Before almost every election Israel's tensions with Palestinians and Palestinian factions are escalated by Israeli politicians as part of their election campaign. Israelis are going to vote for municipalities and other bodies for local administrations at the end of this month. Therefore, it is widely seen that Israeli politicians base their campaigns on anti-Palestinian sentiment, particularly exploiting the new illegal settlement issue. Moreover, racist campaigns, slogans and banners are widely visible as well.
One of the most remarkable racist slogans on a street sign was seen in Ramle where the right-wing parties are generally receiving more support. The right-wing Habayit Hayehudi party put up advertisements in Ramle's streets, depicting a veiled woman in front of sacred Jewish signs. The statement under the depiction reads, "There are hundreds of cases of assimilation in Ramle and nobody cares. Tomorrow it could be your daughter."

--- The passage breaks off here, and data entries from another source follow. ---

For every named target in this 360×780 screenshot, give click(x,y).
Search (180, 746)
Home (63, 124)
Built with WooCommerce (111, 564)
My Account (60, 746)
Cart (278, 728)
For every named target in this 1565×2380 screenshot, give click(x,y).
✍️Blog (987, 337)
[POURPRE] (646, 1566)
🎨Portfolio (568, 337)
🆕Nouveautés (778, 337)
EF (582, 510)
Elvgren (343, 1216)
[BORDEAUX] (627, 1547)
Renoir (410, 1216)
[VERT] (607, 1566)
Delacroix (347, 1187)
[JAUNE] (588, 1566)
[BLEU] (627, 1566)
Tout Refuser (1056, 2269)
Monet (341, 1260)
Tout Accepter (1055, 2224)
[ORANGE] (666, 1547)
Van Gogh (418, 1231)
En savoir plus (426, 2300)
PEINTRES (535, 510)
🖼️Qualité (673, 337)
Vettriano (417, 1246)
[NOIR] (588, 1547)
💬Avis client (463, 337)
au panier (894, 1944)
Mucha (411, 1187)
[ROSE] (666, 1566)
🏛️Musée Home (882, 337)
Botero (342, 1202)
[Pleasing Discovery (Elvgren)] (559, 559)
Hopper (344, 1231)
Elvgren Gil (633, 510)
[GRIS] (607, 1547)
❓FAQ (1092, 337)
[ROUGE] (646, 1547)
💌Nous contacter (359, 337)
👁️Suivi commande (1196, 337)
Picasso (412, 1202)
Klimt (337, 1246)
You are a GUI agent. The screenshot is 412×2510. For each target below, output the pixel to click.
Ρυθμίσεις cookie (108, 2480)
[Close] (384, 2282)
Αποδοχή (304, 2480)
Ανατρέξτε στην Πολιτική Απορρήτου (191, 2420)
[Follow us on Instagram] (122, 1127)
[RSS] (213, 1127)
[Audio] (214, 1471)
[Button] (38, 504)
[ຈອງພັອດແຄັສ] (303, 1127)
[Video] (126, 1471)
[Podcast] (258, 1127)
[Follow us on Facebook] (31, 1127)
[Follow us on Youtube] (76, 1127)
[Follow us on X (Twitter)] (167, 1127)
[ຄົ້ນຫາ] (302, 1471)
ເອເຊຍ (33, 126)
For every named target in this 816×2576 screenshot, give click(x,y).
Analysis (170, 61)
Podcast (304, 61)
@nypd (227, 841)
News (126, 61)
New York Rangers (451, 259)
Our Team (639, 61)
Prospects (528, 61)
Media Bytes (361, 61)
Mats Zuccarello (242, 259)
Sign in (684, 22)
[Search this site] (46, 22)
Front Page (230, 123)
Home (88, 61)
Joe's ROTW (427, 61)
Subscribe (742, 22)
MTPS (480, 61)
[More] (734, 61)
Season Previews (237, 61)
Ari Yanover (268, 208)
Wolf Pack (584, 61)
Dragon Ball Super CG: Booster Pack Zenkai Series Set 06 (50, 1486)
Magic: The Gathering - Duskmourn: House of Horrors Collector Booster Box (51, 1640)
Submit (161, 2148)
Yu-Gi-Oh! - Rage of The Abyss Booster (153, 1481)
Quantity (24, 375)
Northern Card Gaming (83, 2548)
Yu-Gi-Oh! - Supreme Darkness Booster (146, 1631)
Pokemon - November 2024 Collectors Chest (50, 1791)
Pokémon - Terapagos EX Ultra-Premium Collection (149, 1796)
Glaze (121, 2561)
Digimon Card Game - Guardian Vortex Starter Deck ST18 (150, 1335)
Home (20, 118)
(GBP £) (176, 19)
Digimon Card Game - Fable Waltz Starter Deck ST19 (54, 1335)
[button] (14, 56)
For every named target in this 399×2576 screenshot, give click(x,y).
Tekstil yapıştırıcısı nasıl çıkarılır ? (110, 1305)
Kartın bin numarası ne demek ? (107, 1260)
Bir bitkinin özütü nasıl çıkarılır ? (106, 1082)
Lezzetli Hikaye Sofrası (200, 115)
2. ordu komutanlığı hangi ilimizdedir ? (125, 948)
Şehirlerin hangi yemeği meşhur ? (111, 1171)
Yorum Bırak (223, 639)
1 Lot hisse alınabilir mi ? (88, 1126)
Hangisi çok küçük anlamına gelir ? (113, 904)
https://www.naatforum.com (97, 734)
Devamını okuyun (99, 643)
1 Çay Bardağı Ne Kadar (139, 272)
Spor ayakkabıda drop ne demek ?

Another statement, which aims to convince residents why they should vote for that party, said, "Only a strong Habayit Hayehudi can preserve Jewish Ramle." In fact, Ramle is mostly populated by Jews but does include Palestinians as members of both faiths struggle to live together despite Israel's discriminatory policies. Worse, the party's main office defended the signs, saying "the party's position on assimilation is clear: The Jewish people must preserve its national character and preserve its tradition, religion, culture and heritage. At the same time, it is proper to preserve an honorable campaign style."
In a similar fashion, the Likud Party in its campaign in Tel Aviv used the slogan of "It is us or them." In one of the posters, a masked Palestinian was shown with a flag above the words, "The Islamic Movement in Jaffa." On the other side of the same poster there was an Israeli flag under the words, "The Hebrew city." At the bottom it read, "Only the Likud, the Right of Tel Aviv." In another poster there was an image of African migrants, who were waving an Eritrean flag. The statement on this poster read, "City of infiltrators." Similar to Ramle, Tel Aviv-Jaffa is composed of mixed ethnicities and faiths.